It seems you consider adiabatic process where the entropy has increased. This is fine, such processes are common.

In such a process, the usual relations between changes of state variables (displacements, forces) and work may not apply; total work may not be expressible as sum of (force)x(generalized displacement).

This happens, for example, when friction has to be considered. Consider gas in a cylinder with a piston. If there is friction between the piston and the walls, the work done on the system will be greater than work accepted by the gas, since part of the work goes to heating the walls and part of that part heats the gas. Then, the work done is not expressible as $-pdV$ where $p$ is pressure inside the cylinder. However, if the process is quasistatic, then some relations are still applicable, such as the fundamental relation connecting changes of state variables $T,S,p,V$ to changes of internal energy:

$$ dU = TdS - pdV. $$

In such a situation, $-pdV$ is not equal to work done on the system (the work done is greater than $-pdV$) and $TdS$ is not equal to heat supplied to the system. But their sum still equals increase in internal energy.

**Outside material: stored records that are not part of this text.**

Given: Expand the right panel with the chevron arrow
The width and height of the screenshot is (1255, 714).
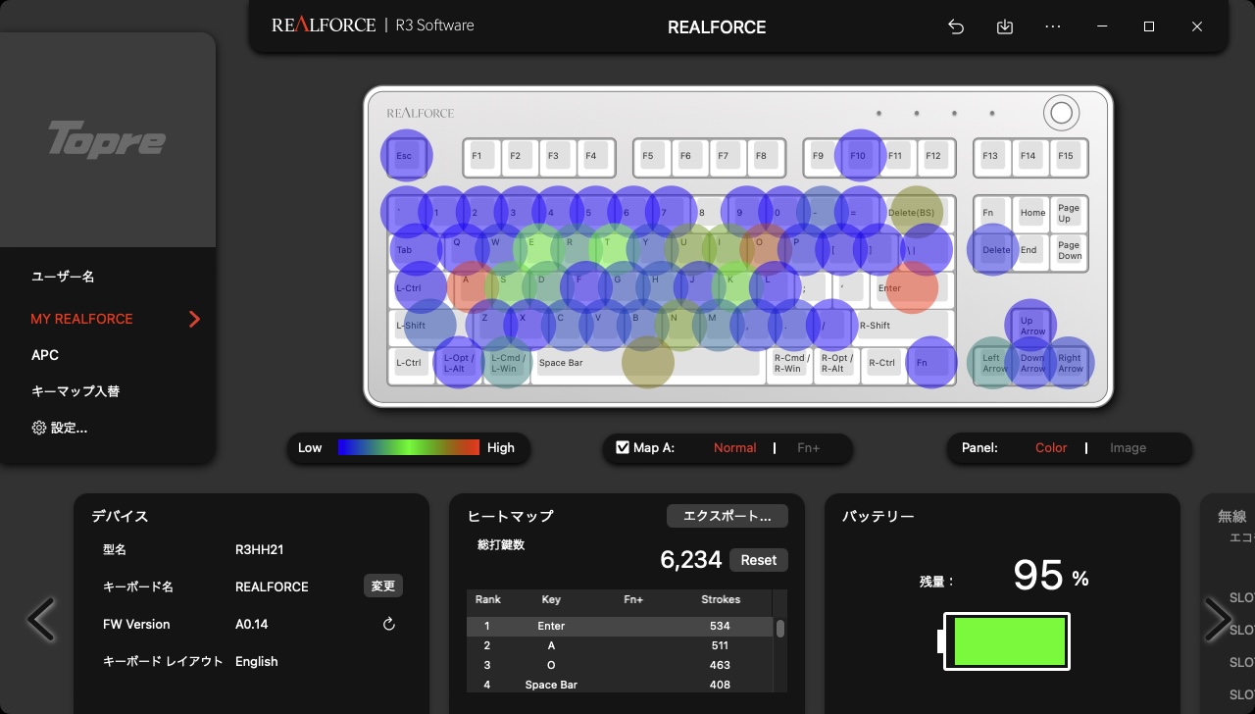Looking at the screenshot, I should 1218,619.
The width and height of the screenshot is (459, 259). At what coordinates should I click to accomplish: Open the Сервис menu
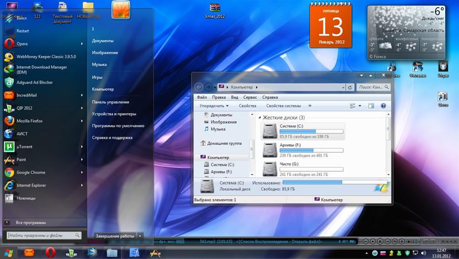250,97
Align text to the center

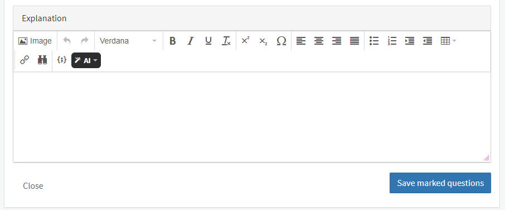[x=319, y=41]
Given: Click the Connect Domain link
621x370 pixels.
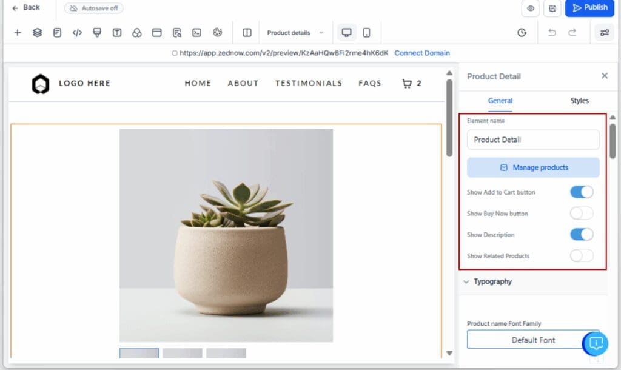Looking at the screenshot, I should (422, 53).
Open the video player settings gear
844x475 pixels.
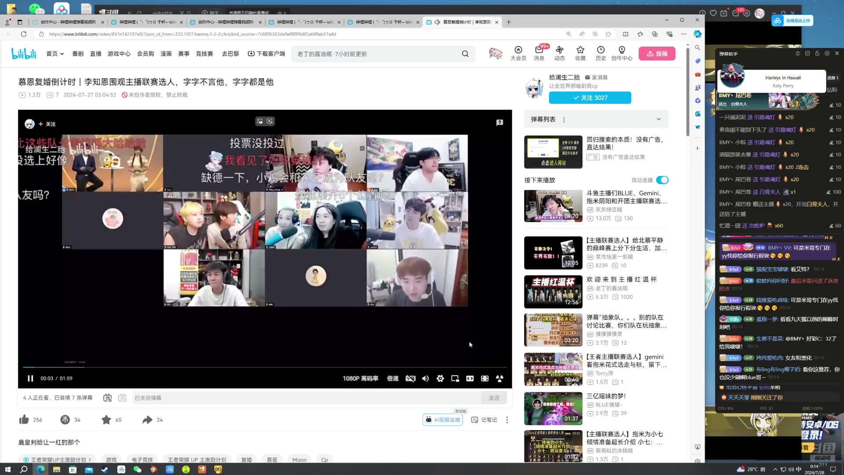(440, 378)
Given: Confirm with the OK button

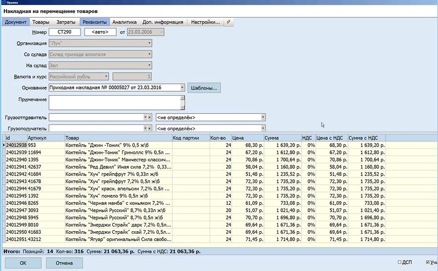Looking at the screenshot, I should (x=23, y=263).

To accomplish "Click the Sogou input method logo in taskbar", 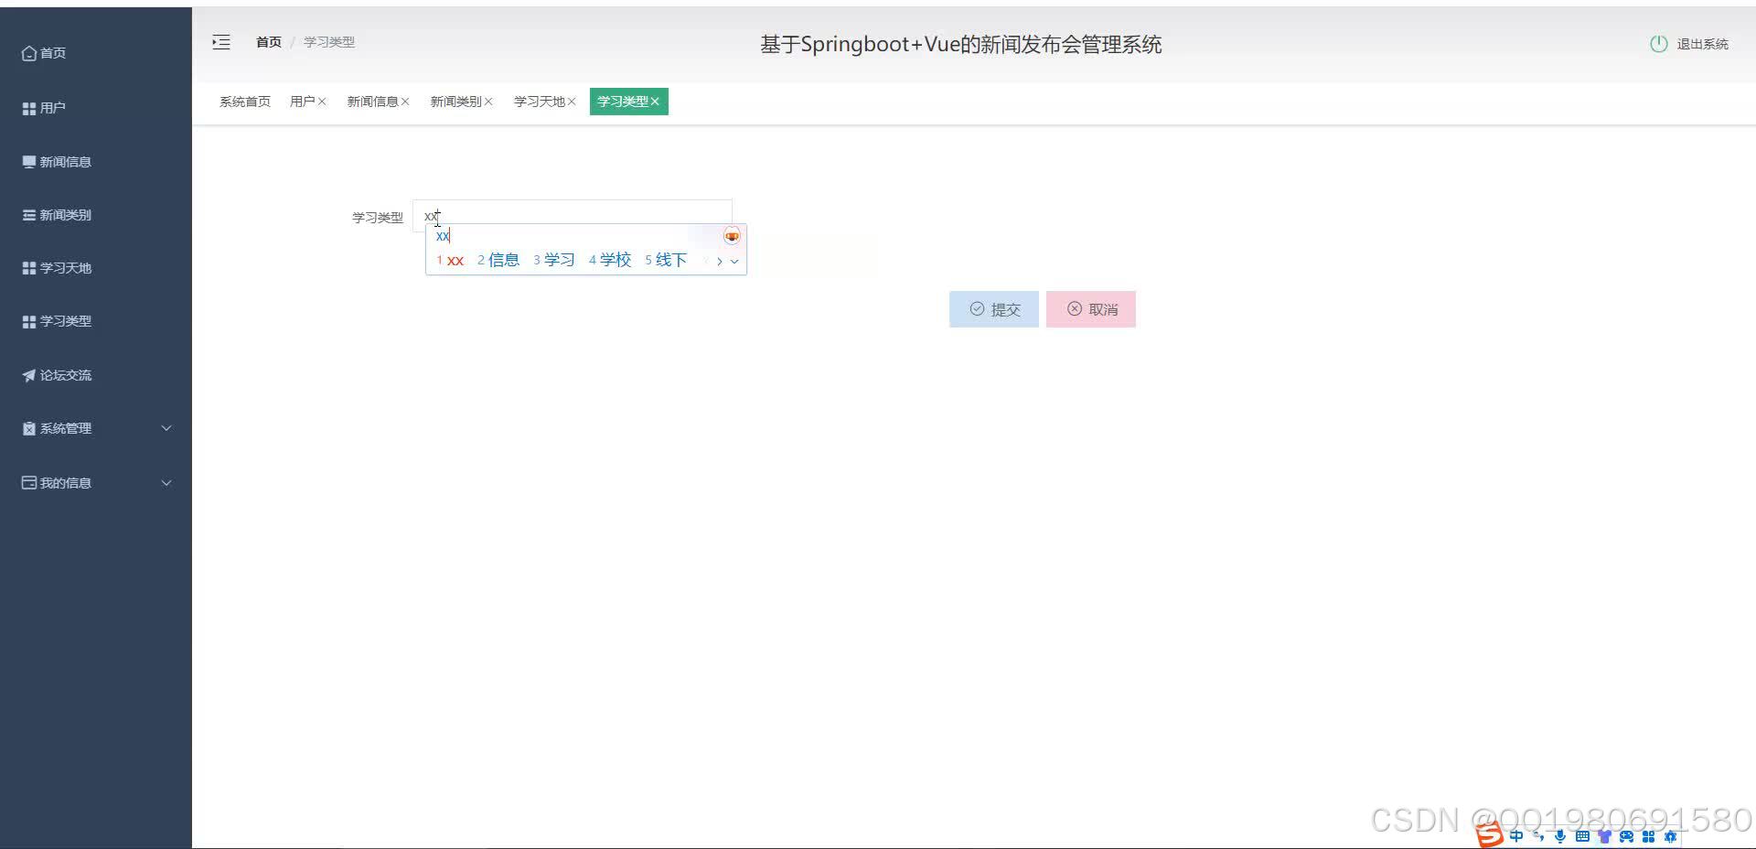I will point(1490,835).
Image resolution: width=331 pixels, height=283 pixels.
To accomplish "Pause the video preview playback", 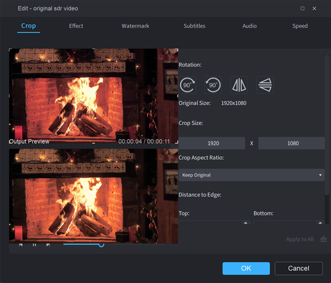I will [x=34, y=245].
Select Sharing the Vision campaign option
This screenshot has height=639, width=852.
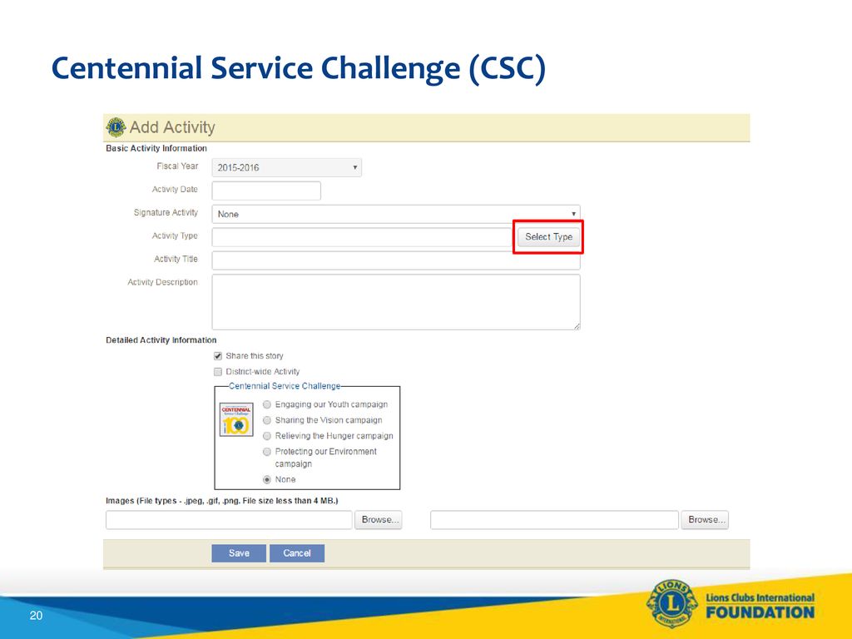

Similar thing will happen in your process; during the change of polarization part of the work done will not manifest as increased polarization, but as increased entropy. Of course, increase in internal energy will be equal to the work done. But at the same time, the fundamental relation

$$ dU= TdS + f_1dX_1 + f_2dX_2 + ... $$

will be applicable, where $TdS$ is positive. In other words, the work done won't be expressible as

$$ f_1dX_1 + f_2dX_2 + ... $$ but will include the term $TdS$.